Text =
One thing to know is that the pH scale is logarithmic, starting at 1 up to 14. Each reading is 10x higher or lower than the one immediately above or below it. So when you read that sting rays need a pH of between 6 to 7.5, that is really quite a large variance, because pH 7 is 100 times higher than pH 6. The main thing you must achieve is to keep the pH stable, or at the same level, all the time. Stable readings at a somewhat less than ideal pH are much easier for fish to tolerate than constant changes in an attempt to get to a specific pH number. Using chemicals to change pH can be very frustrating and result in these constant changes.

Water hardness is difficult to understand and I don't completely understand it, but in very simple terms, water is either hard, which means it contains a lot of dissolved minerals, or soft, having a much lower dissolved mineral content. Hardness and pH are related, because hardness can affect what pH level can be achieved, but they are not the same. Some fish must have soft water, which typically has a lower, acidic pH reading. Some need harder water, usually having a higher, or alkaline pH.

Most fish can adapt to a fair range in between what are said to be ideal parameters. You will always find opinions that differ on what is ideal for a specific fish, but if you research enough, with luck you find a middle ground. But the main thing is to keep them stable, whatever the parameters are.

As for starting a cycle, the best and fastest way is to cycle a new tank is to use mature media from a filter on another tank that is cycled. Please read the fishless cycling sticky here on the forums, it will explain a lot. Essentially, cycling is the process that turns the ammonia from fish waste or other things like leftover food, into less toxic compounds. It is accomplished by having two kinds of bacteria in the filter media. One turns the ammonia into something slightly less toxic, which is nitrite. But nitrite is still very toxic. Then another bacteria turns the nitrite into nitrate. Much less toxic, but it still has to be controlled. Nitrate is food for plants, so in planted tanks, plants help use it up. Ideally, keep it at around 20 ppm or less. Anything over 50 ppm is going to be a problem for the fish.

Given information =
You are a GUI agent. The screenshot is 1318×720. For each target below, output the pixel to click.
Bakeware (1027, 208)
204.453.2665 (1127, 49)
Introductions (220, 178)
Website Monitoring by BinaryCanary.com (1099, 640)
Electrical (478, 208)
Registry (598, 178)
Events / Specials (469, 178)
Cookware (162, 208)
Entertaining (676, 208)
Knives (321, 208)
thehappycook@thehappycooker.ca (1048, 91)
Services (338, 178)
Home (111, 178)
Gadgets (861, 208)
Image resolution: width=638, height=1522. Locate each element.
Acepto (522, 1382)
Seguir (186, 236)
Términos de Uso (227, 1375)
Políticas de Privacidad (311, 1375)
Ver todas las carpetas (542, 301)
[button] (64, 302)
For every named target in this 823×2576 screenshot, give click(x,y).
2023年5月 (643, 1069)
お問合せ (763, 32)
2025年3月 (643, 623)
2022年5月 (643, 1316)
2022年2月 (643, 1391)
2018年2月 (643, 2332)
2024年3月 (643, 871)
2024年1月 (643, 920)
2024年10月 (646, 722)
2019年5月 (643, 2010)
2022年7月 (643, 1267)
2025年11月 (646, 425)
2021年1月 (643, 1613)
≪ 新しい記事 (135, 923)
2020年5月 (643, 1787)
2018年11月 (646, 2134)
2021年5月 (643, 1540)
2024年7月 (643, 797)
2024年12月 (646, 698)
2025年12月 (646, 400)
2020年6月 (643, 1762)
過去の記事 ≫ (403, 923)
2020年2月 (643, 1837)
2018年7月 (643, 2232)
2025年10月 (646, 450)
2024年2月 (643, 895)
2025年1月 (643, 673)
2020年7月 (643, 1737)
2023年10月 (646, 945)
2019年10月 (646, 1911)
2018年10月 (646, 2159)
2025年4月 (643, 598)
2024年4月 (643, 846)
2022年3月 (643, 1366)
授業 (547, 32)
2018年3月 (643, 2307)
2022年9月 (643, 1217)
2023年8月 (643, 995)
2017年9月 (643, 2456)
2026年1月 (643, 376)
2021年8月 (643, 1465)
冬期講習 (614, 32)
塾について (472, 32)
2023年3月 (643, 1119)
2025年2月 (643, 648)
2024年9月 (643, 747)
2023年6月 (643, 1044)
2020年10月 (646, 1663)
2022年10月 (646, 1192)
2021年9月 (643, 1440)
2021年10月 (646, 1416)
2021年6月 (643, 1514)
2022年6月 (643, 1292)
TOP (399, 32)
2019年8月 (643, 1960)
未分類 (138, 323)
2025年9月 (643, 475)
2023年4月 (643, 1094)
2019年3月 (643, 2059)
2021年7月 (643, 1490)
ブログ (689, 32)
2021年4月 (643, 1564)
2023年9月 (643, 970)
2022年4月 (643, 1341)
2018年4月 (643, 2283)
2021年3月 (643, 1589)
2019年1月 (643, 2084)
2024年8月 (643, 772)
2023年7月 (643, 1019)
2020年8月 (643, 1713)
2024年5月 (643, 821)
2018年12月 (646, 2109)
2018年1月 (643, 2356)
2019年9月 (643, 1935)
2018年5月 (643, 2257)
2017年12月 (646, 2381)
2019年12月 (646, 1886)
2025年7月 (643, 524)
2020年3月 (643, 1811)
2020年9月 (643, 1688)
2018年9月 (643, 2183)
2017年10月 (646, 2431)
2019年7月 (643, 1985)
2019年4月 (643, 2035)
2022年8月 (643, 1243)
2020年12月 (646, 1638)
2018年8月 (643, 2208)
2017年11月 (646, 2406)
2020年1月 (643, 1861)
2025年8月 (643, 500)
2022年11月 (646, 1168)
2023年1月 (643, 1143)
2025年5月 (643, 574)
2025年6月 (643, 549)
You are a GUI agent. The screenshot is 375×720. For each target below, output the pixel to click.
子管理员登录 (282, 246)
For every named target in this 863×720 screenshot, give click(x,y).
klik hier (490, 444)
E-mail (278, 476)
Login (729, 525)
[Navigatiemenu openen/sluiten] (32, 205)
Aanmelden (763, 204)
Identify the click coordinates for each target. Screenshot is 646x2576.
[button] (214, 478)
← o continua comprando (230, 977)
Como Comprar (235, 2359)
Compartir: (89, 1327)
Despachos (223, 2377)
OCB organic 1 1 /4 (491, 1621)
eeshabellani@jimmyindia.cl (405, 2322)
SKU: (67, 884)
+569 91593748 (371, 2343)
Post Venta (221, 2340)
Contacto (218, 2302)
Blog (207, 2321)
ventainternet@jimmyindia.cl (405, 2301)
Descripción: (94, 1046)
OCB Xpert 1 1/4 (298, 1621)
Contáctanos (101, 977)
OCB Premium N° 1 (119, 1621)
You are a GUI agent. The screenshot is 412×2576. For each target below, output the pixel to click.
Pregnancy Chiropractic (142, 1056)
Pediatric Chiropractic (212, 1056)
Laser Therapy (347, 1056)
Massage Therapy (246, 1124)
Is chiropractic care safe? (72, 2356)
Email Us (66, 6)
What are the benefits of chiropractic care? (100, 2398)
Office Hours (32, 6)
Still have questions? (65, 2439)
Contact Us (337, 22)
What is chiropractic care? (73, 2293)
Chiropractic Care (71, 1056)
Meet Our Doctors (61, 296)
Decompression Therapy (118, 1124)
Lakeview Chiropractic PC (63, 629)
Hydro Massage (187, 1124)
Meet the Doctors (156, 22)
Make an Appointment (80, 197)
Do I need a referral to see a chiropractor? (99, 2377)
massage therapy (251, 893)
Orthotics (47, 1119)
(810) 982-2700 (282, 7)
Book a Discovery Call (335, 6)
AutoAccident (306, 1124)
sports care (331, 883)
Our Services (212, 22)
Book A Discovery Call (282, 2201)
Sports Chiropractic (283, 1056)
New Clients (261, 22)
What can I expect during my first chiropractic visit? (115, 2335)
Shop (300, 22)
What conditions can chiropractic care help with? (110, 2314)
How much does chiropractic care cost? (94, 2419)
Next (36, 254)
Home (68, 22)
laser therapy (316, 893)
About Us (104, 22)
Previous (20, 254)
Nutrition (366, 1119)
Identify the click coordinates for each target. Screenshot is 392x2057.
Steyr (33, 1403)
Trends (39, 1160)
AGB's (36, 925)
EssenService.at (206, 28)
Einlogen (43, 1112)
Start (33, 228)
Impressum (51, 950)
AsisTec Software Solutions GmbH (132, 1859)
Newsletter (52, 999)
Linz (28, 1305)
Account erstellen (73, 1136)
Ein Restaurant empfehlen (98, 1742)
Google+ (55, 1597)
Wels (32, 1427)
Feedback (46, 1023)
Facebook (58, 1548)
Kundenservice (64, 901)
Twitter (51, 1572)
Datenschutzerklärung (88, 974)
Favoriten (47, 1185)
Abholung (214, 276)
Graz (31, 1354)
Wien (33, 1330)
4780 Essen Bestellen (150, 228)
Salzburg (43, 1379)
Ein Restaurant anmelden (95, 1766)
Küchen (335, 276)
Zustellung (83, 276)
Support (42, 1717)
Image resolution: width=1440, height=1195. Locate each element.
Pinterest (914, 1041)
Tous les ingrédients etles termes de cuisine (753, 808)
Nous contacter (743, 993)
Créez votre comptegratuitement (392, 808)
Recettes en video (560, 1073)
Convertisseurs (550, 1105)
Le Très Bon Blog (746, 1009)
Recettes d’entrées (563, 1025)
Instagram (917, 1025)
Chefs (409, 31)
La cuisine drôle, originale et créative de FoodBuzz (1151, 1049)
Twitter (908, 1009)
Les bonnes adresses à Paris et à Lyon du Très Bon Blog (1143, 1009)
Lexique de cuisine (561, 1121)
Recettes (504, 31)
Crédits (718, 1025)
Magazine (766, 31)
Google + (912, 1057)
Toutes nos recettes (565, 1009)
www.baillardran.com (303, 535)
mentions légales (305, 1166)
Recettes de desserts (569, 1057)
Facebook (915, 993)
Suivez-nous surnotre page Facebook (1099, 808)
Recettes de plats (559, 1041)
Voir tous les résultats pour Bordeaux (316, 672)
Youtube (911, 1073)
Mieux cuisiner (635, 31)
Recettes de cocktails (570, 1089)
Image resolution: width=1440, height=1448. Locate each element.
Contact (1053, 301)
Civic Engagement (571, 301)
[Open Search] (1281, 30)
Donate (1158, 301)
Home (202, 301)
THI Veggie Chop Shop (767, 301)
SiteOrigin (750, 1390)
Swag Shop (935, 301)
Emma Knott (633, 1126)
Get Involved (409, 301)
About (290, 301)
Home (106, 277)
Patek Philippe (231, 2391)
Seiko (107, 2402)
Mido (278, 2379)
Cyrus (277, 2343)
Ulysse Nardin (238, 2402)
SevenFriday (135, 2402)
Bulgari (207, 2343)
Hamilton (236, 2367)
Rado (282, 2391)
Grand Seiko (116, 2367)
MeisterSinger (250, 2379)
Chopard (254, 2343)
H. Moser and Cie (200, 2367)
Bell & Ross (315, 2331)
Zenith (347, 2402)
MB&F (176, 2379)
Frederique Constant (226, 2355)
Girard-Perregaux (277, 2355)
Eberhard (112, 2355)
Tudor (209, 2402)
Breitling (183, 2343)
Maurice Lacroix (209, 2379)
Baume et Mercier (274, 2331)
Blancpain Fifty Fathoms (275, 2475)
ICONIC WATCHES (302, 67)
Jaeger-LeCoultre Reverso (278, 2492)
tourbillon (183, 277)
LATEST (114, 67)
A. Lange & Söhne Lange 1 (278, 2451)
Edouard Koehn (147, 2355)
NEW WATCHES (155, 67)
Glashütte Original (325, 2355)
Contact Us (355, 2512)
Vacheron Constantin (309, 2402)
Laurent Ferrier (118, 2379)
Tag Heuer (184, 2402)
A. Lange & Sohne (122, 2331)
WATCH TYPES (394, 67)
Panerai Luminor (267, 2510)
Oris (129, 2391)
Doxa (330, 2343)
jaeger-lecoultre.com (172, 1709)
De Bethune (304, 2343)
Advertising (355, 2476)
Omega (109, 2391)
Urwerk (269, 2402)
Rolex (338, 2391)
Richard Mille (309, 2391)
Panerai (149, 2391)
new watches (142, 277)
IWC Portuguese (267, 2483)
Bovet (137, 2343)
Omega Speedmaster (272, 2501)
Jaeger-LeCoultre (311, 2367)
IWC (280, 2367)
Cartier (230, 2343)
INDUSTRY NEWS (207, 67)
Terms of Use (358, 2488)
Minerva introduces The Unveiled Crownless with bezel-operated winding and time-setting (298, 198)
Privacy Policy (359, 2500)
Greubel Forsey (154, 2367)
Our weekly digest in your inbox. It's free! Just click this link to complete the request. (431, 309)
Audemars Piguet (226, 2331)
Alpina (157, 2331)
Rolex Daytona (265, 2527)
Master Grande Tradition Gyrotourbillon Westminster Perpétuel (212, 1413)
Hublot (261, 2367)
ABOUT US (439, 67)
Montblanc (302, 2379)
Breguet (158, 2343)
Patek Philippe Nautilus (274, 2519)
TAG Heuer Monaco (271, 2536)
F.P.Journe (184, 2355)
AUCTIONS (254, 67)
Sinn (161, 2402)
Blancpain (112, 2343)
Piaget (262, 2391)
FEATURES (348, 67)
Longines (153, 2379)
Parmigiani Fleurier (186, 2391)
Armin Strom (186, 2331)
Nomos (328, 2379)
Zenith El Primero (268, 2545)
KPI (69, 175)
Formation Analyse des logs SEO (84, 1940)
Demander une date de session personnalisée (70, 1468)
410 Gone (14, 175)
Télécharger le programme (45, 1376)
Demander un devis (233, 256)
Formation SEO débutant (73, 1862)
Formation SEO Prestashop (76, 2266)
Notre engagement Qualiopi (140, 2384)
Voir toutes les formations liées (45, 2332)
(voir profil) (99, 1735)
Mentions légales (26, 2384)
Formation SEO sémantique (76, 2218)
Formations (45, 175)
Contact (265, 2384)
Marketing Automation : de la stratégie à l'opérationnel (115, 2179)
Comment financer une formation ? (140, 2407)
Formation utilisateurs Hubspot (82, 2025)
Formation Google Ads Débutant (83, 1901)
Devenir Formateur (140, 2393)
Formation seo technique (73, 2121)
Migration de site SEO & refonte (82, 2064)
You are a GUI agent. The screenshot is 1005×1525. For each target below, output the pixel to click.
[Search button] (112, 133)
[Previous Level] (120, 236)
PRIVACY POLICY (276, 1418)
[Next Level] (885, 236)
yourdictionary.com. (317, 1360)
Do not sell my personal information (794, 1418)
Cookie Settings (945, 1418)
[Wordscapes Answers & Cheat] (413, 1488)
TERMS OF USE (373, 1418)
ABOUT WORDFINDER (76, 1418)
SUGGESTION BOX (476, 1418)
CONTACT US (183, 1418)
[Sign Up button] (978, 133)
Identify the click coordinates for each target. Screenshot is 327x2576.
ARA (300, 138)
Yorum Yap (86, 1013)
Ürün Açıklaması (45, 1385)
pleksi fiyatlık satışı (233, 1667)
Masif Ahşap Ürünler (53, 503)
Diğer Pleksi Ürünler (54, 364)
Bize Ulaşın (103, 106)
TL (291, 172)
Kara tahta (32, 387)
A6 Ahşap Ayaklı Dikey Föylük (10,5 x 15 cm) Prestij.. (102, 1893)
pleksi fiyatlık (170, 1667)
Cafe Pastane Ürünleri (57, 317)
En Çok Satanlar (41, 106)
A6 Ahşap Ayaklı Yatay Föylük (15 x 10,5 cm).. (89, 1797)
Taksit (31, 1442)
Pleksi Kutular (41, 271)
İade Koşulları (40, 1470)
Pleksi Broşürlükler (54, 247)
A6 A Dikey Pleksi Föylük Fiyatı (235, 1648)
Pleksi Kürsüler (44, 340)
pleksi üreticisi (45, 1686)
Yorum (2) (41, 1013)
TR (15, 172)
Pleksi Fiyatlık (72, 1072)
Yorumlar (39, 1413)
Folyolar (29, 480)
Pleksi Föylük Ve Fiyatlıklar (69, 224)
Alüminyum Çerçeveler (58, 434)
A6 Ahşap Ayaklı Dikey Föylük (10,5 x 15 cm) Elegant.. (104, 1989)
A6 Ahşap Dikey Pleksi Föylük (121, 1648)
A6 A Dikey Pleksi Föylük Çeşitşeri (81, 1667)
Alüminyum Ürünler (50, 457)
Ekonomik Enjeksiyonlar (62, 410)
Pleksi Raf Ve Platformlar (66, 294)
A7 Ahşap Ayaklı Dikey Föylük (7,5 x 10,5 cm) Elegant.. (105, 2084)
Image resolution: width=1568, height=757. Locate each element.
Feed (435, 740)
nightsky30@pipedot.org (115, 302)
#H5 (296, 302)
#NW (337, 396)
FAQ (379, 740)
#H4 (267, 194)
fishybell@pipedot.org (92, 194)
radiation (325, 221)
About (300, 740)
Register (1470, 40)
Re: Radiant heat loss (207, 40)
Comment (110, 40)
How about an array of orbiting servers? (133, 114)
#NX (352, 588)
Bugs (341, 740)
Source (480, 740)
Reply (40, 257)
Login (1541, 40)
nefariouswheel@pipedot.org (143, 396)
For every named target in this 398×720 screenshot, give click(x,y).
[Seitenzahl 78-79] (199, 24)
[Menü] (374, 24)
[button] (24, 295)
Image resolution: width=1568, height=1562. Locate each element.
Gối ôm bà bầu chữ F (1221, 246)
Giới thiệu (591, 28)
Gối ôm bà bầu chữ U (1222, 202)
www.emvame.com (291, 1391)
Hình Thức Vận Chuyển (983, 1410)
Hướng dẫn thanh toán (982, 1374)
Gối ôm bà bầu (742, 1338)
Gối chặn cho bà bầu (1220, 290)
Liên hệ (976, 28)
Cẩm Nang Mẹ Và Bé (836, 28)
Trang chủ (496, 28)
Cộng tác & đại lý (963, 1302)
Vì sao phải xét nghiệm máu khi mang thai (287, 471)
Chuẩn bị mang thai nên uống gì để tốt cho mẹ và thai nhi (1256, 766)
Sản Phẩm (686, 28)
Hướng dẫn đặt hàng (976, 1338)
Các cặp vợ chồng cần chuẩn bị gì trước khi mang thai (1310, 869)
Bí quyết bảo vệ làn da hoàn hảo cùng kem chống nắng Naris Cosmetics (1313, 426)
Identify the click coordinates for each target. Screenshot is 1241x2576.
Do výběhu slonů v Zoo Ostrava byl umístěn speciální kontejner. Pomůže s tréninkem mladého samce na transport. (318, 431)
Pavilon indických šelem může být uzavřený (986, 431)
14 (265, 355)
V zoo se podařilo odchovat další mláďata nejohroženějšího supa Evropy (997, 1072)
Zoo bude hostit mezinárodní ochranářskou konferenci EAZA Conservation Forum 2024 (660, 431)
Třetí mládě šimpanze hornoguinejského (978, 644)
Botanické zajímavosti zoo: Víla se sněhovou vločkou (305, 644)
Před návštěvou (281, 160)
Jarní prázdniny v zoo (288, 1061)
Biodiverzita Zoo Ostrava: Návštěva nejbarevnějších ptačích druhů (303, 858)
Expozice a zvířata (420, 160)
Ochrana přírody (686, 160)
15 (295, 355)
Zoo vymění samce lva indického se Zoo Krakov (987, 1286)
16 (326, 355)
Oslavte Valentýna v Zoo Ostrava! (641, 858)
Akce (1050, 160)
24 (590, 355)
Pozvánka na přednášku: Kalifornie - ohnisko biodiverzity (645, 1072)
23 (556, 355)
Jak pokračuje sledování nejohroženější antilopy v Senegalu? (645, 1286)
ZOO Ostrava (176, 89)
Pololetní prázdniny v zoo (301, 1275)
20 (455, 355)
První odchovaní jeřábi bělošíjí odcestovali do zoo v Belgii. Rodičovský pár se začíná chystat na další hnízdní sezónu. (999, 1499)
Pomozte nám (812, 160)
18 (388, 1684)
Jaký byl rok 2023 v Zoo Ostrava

Directions =
(a) Could you quote the aquarium text from "Water hardness is" to "or alkaline pH."?
(b) Can you turn the paragraph of the aquarium text that begins "Water hardness is difficult to understand" into a short list of its main facts?
(c) Can you carry the aquarium text on from its final sentence?
These records come from a different source than the aquarium text.

Responses per task =
(a)
Water hardness is difficult to understand and I don't completely understand it, but in very simple terms, water is either hard, which means it contains a lot of dissolved minerals, or soft, having a much lower dissolved mineral content. Hardness and pH are related, because hardness can affect what pH level can be achieved, but they are not the same. Some fish must have soft water, which typically has a lower, acidic pH reading. Some need harder water, usually having a higher, or alkaline pH.

(b)
- Hard water contains a lot of dissolved minerals, and soft water has a much lower dissolved mineral content.
- Hardness and pH are related because hardness can affect what pH level can be achieved, but they are not the same.
- Some fish must have soft water, which typically has a lower, acidic pH.
- Some fish need harder water, which usually has a higher, alkaline pH.

(c)
If you can get used media from an established tank, it will have colonies of the right bacteria on it. But bear in mind, those bacteria need food to survive, which means waste in the water. So if you don't have fish to put in right away, I'd advise adding a few snails instead. They will provide enough waste to keep the bacteria alive until you can add fish.

Plants also add bacteria, if you keep fish that are ok with plants. I don't keep rays, but from what I've read, a planted tank and rays do not mix too well, unfortunately.

If you cannot get used media, the next best way is to use pure ammonia. Home Hardware stores sell a brand called Old Country, which is the only one I've heard of that is pure. It must be pure ammonia, without any soaps or other added ingredients. You add some to the tank of water every day until you get the right reading and then wait for the bacteria to grow, which can take weeks. See that sticky on fishless cycling.

You test the water daily to make sure the ammonia levels are maintained until you begin to see a nitrite reading that goes up. This is called a nitrite spike. Once your nitrites spike, you will eventually see a nitrate reading start as well. This is good, and the nitrites should begin to come down once the nitrate reading appears.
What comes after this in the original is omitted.